Ко Второму деду, кажется, в принципе не испытывали чувств, отношение больше шло от ума, чем от сердца; каждый, вероятно, стыдился этого, думая, что дело в нем, а не во Втором деде, и старался преуспеть в фальшивых изъявлениях чувства — не обижать же старика, который этого ничем не заслужил. Может быть, если бы родные однажды откровенно поговорили друг с другом и обнаружили, что Второго деда не любит никто, хотя поводов к этому нет, они о чем-то задумались бы; но такого разговора не случилось, и каждый добавлял свою лепту в иллюзию всеобщей привязанности к старику, не предполагая, что остальные, как и он, только делают вид.
Я много размышлял потом, почему Второго деда нельзя было полюбить; и понял, что любовь не могла возникнуть рядом с ним.

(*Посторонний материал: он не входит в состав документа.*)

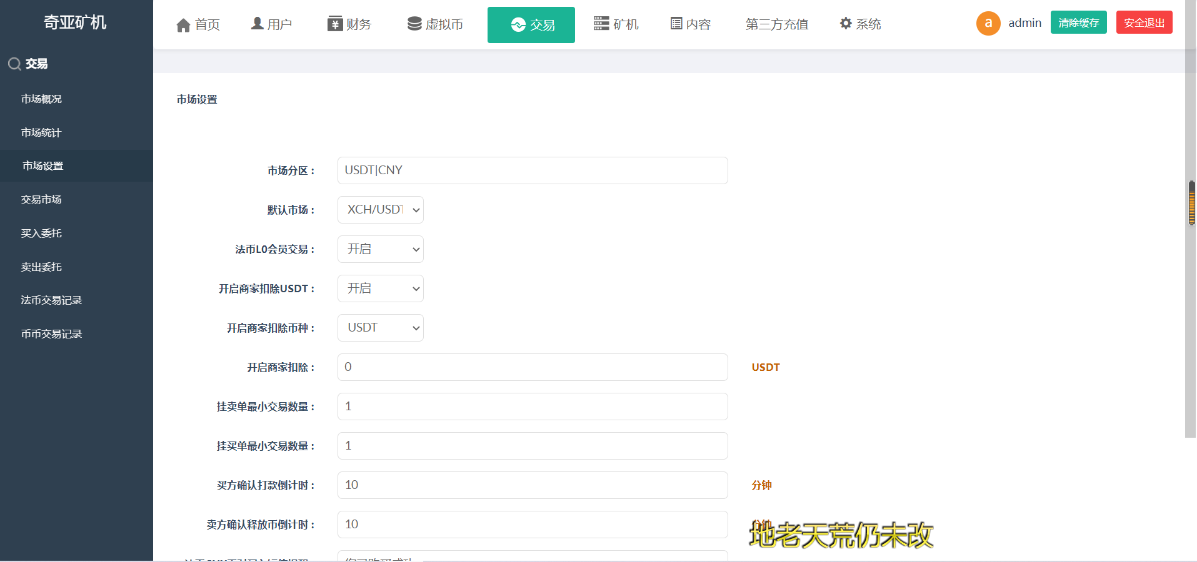Click the content document icon
Image resolution: width=1197 pixels, height=562 pixels.
coord(676,24)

Если понимать трусость как высшую степень эгоизма, Второй дед был трус; он мог проявить очень разные качества, и самоотверженность, и заботу, но все они служили в конце концов его трусости: сохраниться таким, какой есть. И любовь к этому человеку не случалась: он сам любил себя так, любил не в смысле эмоций, а в смысле самосохранения, что к этой любви, казалось, нечего прибавить, она и без того избыточна; и почти все его поступки прослаивались тонким пластом страха за себя, опаской, что события могут повредить его планам, нарушить его замыслы.
Я понял это еще в детстве; я часто спрашивал Второго деда, воевал ли он, и он отвечал, что нет, в армию его не взяли. Но от его домработницы я знал, что дома, в коробке из-под конфет, хранятся ордена; я решил, что Второй дед делал на войне то молчаливо-жуткое, что стояло за фильмами, картинами, рассказами; я думал, что их герои убивали врага первой смертью — той, которая случается на бумаге, холсте или кинопленке; но должен был быть кто-то, остающийся за полями книжных страниц, за рамками кадра, кто убивает немцев настоящей, смертной смертью, и мне казалось, что таким человеком, одним из немногих, мог быть Второй дед.

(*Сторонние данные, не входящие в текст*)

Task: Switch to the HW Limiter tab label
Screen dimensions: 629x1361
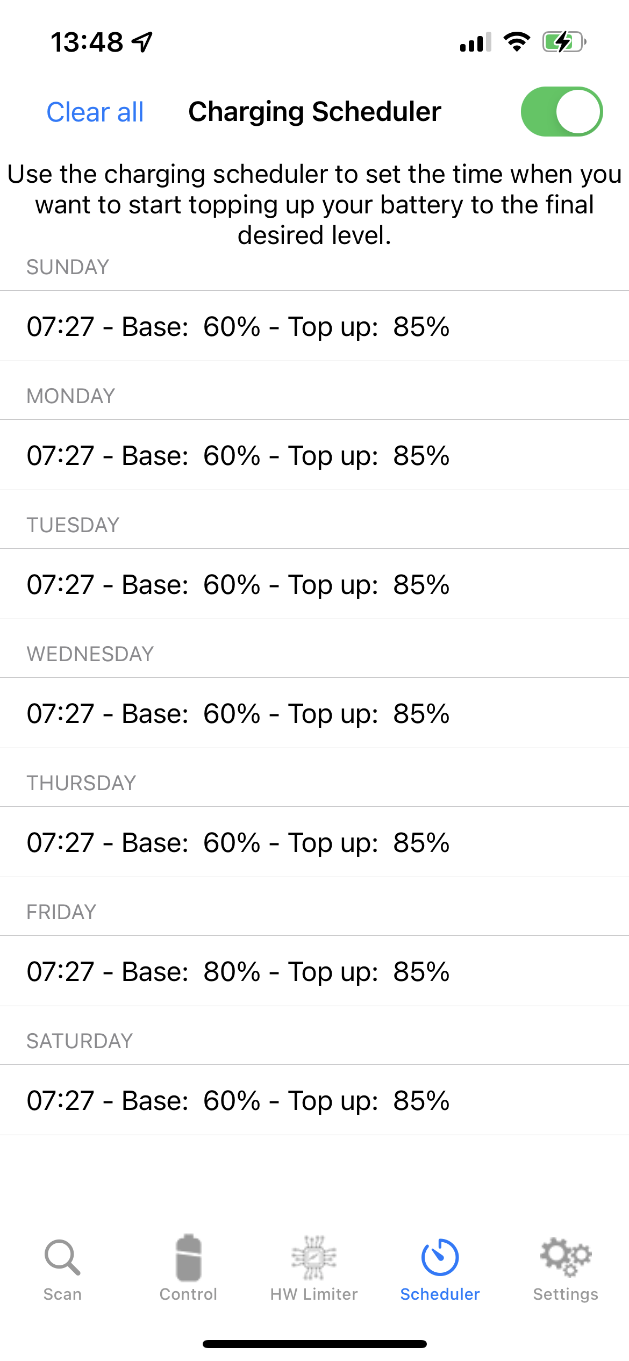Action: pyautogui.click(x=314, y=1294)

Но вот однажды мы с другими детьми играли с пришедшим из деревни дядей Ваней — Железная Шея; в шее, у самой сонной артерии, у него сидел осколок снаряда, который не рискнули извлекать, и нашей любимой игрой было привешивать на шею магнитики, которые держались на живом теле. Дядя Ваня был старик, горевший танкист; его старались отвадить от детей, потому что лицо его и голову поразила болезнь: каплевидные наросты, похожие на мясо петушиного гребня, не прикрытого кожей и состоящего из кровеносных сосудиков; казалось, лицо его оплавилось и плоть застыла в этих каплях, дрожащих, висящих на мясистых ножках, отвратительных именно тем, что они обнажали — на лице! — изнанку тела, животную, как этот самый гребень петуха.
Но дети не боялись, не испытывали отвращения; дядя Ваня — Железная Шея казался нам единственным человеком из всех, кого мы знали, с которым случилось что-то очень существенное; мы знали, что он воевал, и видели — он воевал. Конечно, дети стерегутся убогих, больных, неосознанно оберегая в себе доверие к жизни и к будущему; но дядя Ваня был столь уродлив, что это становилось уже карикатурой на уродство; разрушение лица зашло столь далеко, что уже не резало глаз.